Page:Revue des Deux Mondes - 1866 - tome 66.djvu/998

La bibliothèque libre.
Le texte de cette page a été corrigé et est conforme au fac-similé.

Miga no, répondit la jeune fille[1].

— Je t’apprendrai comment il s’appelle, reprit le sous-officier, en te faisant donner sur la place publique autant de coups de baguette qu’il y a de lettres dans son nom.

— On ne donne pas la schlague aux Italiens, répondit Susannette ; cela est bon pour les Allemands.

La moustache blonde du sergent trembla de colère. Il leva sa canne en s’approchant de la jeune fille ; mais elle ne recula pas d’une semelle : les dents serrées, la main droite cachée dans les plis de sa robe, elle regarda fixement son adversaire entre les deux yeux. Le sergent abaissa son bâton, murmura quelques injures en allemand, et commanda au prisonnier de passer devant lui. Susannette tira alors sa main droite de sa robe ; elle tenait son couteau ouvert qu’elle ferma et remit dans sa poche.

— Et si ce fouetteur de femmes t’eût frappée ? lui dit la sabotière.

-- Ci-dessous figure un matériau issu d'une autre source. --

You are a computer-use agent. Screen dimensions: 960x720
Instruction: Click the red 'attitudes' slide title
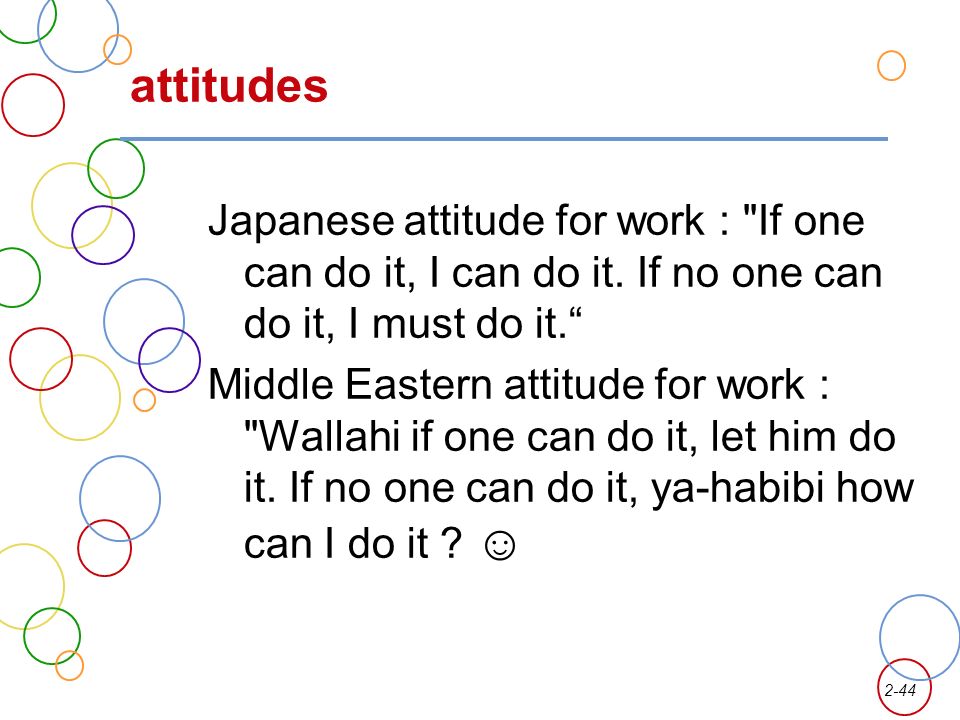click(229, 86)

— Je l’aurais décousu, répondit-elle.

Don Alvise fit son entrée à San-Biaggio entre quatre soldats, comme un malfaiteur. La rue principale était encombrée de chevaux. Un vieux capitaine de hussards, maigre, osseux, au visage tanné, se leva d’un banc de pierre où il se tenait assis, fumant une grosse pipe de porcelaine, et demanda si ce prisonnier était l’homme aux farines. Sur la réponse affirmative du sergent, le vieux reître emmena Centoni dans une espèce de corps de garde, afin de l’interroger. Le hussard ne savait pas un mot d’italien, ni le prisonnier un mot d’allemand, c’est pourquoi on s’expliqua tant bien que mal en français. Centoni apprit qu’il avait à se défendre de l’accusation de manœuvres et de connivence avec les sujets rebelles de sa majesté impériale. Sans nier les faits à sa charge, il répondit simplement qu’il avait usé de son droit de propriétaire en vendant ses blés à qui lui en offrait le prix le plus élevé. Le vieux militaire complimenta Centoni de sa franchise, et comme il avait l’habitude d’ajouter une à aspirée à tous les mots français commençant par une voyelle, il exprima sa satisfaction en disant que c’était là un parfait hinterrogatoire.

En ce moment, un jeune aide-de-camp, à chevelure blonde, à taille de guêpe, monté sur un cheval très fringant, s’arrêta devant le corps de garde. Il échangea quelques mots en allemand avec le hussard, et lui parla ensuite en français, dans l’intention évidente d’être compris du prisonnier.

  1. Les Vénitiennes ont tant de goût pour les particules négatives, que parfois elles s’amusent à les accoupler pour en faire une affirmation. C’est comme si en français on disait pas non, au lieu de oui.